** TASK INPUT **
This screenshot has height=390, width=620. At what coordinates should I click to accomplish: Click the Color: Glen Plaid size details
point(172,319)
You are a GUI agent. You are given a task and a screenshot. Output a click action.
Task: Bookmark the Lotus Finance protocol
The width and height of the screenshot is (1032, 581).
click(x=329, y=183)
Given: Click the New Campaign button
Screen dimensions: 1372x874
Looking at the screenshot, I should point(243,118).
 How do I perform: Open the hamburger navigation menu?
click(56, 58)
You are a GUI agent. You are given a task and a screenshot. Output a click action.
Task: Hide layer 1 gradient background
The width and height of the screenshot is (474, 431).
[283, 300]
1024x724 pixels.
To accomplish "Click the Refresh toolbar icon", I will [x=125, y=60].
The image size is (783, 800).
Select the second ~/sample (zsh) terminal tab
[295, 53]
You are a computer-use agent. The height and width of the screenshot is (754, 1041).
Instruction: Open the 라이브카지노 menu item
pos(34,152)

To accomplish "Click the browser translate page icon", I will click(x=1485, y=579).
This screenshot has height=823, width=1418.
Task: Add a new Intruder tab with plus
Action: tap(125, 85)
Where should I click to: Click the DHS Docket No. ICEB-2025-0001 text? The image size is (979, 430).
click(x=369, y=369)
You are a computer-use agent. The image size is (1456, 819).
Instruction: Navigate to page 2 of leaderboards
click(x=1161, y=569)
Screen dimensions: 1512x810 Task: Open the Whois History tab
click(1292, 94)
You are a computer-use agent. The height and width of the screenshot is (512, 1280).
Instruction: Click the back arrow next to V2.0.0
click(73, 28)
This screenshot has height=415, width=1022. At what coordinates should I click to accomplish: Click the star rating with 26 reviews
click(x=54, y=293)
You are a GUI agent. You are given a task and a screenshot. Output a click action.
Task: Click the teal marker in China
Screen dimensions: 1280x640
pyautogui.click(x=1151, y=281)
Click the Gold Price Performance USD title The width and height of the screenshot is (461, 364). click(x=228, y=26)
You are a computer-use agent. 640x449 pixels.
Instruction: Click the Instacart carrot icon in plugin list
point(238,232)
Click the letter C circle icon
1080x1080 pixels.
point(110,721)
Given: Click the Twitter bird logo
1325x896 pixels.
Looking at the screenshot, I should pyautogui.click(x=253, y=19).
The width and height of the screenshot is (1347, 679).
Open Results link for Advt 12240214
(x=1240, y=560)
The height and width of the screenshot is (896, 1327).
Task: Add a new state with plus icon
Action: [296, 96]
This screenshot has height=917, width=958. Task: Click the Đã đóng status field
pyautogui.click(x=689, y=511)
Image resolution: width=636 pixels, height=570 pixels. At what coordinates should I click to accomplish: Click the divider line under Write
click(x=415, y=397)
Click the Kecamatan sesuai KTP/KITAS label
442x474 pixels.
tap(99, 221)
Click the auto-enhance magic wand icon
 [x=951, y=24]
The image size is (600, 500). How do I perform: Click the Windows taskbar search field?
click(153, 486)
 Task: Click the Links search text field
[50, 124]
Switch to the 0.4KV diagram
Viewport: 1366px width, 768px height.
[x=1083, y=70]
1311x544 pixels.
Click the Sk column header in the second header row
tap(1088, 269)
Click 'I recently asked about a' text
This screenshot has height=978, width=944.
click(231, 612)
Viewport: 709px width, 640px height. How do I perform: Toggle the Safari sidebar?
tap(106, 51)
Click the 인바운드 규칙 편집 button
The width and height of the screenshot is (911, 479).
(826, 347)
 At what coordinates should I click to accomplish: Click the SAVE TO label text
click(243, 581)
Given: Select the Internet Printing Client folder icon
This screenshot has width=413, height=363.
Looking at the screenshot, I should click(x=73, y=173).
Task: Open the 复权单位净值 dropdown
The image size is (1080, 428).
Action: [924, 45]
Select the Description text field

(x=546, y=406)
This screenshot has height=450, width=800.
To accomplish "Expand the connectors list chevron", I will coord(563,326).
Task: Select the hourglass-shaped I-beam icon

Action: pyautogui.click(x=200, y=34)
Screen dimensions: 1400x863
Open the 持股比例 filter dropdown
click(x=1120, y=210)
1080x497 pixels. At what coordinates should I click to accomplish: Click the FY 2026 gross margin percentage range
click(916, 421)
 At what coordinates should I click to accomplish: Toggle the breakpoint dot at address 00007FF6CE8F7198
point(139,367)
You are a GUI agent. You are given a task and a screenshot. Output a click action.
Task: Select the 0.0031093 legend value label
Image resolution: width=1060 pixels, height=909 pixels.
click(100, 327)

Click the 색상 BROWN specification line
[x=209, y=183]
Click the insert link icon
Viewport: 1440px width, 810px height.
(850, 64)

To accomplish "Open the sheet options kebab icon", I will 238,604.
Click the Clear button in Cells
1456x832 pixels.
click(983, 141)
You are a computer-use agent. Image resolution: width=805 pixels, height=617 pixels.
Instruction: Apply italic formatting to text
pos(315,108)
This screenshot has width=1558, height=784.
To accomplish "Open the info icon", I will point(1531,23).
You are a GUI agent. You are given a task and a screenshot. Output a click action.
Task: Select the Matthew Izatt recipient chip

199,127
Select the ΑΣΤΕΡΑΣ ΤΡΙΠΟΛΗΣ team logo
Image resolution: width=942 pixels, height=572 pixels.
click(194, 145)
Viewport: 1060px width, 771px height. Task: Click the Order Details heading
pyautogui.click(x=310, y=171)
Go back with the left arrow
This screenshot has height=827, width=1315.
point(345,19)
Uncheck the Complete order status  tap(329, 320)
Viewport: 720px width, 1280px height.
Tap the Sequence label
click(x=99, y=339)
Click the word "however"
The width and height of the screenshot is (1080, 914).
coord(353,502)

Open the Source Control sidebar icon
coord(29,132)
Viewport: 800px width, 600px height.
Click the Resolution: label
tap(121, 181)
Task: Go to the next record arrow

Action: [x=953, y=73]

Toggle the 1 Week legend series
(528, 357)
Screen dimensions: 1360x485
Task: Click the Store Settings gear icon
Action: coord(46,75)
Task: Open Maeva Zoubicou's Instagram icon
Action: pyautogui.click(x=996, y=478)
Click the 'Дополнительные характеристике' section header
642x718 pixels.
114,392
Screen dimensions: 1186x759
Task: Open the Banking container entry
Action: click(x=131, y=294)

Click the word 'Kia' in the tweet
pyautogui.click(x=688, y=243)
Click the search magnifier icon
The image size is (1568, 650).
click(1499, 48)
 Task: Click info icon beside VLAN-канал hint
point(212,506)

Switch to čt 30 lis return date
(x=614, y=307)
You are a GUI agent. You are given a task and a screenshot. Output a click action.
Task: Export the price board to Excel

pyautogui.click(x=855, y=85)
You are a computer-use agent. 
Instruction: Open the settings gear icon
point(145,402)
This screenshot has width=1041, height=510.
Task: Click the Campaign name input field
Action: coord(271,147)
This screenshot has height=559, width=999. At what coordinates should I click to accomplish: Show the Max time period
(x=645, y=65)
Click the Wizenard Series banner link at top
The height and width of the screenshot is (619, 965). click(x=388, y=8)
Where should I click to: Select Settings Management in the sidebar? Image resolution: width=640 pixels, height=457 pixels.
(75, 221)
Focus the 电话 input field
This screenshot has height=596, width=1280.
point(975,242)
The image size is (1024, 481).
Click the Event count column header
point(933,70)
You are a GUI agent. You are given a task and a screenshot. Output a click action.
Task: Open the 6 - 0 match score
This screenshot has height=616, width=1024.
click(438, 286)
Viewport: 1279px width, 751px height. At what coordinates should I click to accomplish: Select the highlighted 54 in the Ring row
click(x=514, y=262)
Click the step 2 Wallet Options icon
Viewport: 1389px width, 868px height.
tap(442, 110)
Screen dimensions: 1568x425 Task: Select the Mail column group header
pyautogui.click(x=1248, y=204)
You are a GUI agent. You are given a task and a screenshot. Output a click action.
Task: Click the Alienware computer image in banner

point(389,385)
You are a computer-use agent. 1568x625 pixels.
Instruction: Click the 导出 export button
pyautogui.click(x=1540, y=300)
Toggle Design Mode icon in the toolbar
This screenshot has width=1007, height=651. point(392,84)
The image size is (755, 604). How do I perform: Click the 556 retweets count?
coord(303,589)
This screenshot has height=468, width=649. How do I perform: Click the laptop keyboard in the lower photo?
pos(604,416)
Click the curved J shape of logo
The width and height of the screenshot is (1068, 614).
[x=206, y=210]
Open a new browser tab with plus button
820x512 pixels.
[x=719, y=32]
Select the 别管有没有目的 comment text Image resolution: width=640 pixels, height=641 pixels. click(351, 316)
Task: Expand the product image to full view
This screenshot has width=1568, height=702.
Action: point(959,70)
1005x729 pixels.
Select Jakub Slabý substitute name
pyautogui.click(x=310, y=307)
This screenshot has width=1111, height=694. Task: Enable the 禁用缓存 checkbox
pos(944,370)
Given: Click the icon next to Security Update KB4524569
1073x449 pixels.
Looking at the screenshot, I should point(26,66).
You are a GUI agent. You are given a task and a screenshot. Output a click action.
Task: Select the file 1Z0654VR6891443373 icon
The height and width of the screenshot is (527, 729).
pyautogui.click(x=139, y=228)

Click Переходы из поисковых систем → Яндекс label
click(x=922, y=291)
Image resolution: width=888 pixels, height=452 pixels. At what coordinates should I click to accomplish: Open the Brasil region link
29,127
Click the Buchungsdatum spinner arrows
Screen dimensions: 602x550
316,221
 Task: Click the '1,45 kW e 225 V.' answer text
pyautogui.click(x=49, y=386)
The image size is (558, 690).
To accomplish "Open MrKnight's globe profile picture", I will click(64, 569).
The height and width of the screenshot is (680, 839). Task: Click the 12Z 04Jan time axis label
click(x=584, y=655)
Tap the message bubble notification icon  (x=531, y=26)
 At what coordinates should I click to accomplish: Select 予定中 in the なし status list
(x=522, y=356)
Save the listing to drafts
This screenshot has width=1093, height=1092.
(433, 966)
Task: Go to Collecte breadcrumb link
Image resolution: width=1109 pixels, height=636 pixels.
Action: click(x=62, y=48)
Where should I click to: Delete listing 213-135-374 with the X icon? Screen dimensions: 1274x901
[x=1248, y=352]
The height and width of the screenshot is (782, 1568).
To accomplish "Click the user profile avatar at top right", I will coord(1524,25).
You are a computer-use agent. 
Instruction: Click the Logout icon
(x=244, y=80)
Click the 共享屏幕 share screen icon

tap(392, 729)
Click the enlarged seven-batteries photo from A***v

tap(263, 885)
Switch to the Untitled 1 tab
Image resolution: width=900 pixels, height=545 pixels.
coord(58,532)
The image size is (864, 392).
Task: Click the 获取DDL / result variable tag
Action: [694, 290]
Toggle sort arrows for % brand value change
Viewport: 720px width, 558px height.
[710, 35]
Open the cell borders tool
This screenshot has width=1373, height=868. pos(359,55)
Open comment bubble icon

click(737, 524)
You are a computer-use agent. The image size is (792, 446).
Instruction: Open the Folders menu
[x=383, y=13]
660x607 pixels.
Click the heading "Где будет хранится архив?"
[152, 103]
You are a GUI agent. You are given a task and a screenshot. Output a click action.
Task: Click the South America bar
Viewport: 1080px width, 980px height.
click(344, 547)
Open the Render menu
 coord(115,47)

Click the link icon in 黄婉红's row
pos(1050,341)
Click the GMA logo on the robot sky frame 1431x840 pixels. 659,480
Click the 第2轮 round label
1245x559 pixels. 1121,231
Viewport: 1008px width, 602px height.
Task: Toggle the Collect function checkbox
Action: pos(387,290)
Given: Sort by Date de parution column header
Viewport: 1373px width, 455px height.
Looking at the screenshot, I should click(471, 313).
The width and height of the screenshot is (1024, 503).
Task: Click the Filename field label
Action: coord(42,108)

** WORK TASK **
Repeat the lines from the one containing "Click the 第2轮 round label" through the end of the listing, exactly and without any other lines; both ends are included.

** EXPECTED OUTPUT **
Click the 第2轮 round label
1245x559 pixels. 1121,231
Viewport: 1008px width, 602px height.
Task: Toggle the Collect function checkbox
Action: pos(387,290)
Given: Sort by Date de parution column header
Viewport: 1373px width, 455px height.
Looking at the screenshot, I should click(471, 313).
The width and height of the screenshot is (1024, 503).
Task: Click the Filename field label
Action: coord(42,108)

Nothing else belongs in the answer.